A single cup of coffee, which contains 100 mg of caffeine, brings caffeine blood levels up to about 5 or 6 mg/L. 

 

https://www.vox.com/...e-energy-drinks

 

An online calculator using the molar mass of caffeine gave me the following result that is 0.02575 Moles/L

 

 

 

I previously raised doubts about whether a level of 1mM + of caffeine could be achieved in the blood – even it is possible, it might not be safe – but are there any alternatives?

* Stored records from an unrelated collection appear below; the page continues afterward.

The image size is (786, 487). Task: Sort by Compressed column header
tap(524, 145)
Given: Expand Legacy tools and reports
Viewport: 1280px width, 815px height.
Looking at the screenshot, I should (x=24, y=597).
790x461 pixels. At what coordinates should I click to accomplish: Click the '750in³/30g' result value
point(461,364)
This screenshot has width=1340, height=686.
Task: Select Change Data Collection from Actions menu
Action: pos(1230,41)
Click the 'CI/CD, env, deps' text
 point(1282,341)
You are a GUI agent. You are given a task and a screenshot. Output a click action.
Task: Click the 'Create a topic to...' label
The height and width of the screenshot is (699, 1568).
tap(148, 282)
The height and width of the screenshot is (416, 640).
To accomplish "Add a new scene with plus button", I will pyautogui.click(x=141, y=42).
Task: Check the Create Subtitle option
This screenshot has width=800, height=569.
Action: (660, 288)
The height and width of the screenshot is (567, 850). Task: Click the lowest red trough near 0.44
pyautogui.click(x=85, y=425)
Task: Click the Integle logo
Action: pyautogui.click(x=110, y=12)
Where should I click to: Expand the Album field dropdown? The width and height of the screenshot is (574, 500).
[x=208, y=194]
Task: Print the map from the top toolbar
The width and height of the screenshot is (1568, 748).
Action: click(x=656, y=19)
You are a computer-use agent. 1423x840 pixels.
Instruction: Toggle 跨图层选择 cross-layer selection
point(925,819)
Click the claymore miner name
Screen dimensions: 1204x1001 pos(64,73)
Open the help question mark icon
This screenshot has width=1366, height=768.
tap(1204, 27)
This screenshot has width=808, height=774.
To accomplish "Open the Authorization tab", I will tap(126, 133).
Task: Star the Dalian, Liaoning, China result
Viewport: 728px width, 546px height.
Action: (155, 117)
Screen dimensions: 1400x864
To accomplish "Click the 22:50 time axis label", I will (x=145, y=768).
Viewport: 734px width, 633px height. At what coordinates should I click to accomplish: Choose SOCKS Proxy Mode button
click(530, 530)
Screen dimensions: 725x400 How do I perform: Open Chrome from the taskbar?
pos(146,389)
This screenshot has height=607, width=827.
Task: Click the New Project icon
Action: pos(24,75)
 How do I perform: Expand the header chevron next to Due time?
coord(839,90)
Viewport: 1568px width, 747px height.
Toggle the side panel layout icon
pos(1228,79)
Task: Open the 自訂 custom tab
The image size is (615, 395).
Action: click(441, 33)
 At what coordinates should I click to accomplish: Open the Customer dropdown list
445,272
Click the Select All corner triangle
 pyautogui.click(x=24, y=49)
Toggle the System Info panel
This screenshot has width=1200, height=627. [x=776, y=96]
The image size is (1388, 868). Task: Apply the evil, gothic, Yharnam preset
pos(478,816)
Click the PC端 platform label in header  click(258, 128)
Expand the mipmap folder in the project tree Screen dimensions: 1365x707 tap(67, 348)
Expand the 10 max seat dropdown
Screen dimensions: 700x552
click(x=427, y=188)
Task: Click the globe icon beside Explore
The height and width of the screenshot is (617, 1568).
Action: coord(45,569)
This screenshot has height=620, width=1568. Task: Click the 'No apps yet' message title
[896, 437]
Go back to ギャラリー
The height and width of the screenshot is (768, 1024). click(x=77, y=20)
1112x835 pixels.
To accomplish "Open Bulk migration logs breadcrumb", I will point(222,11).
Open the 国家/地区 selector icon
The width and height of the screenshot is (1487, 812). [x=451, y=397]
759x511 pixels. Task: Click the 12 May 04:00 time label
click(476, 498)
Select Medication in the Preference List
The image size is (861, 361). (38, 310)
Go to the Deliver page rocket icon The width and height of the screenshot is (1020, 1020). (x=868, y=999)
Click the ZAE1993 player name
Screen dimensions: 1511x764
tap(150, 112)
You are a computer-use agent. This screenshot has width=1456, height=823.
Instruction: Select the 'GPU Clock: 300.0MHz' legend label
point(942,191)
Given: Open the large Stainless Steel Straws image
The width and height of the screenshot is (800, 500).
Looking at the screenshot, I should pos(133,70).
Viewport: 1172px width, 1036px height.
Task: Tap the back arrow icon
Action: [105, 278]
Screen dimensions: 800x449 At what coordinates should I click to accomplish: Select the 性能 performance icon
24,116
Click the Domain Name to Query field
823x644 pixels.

What is 1mM+?  Is it one millimole per Liter or is it per deciliter or is it something else?

 

edit:

Will say with all these telomerase boosting compounds, probably even olive oil given it is said to activate sirtuins, some say sirtuin 1 but have heard it might activate a few, I'm beginning to suspect something.   Would be good to know if it activates sirt 4.    The fact that asc2p, a strong antioxidant, reduces the rate of telomere shortening, and that shorter lived animals have higher rates of telomere loss, at least some do.   Rate of telomere shortening linked to lifespan.

 

Given the age related changes the body undergoes, I suspect that what is happening is a tug of war, oxidative stress is probably accelerating telomere loss with aging, and telomere lengthening compounds are partially countering that.    I suspect that a telomere lengthening multicompound strategy together with strong antioxidant regimen maybe stuff like amla and astaxanthin, might be able to win such war if it is indeed what is happening.

 

edit2:

 

Searching for stuff related to this found the following

 

Interestingly, the rate of loss of telomeric DNA is not constant but appears to depend on the length of telomere [17,18] and the level of oxidative stress [9].

 

and

 

 

Consistently, many studies have found that increased oxidative damage in cells is associated with aging [51–53]. Furthermore, genetic studies in worm, fly, and mouse have linked enhanced stress resistance or reduced free radical production with increased lifespan [27].Oct 2, 2011 https://www.ncbi.nlm...les/PMC3184498/

 

To me this suggests oxidative stress might increase with aging.
 


Edited by Castiel, 16 May 2021 - 03:56 AM.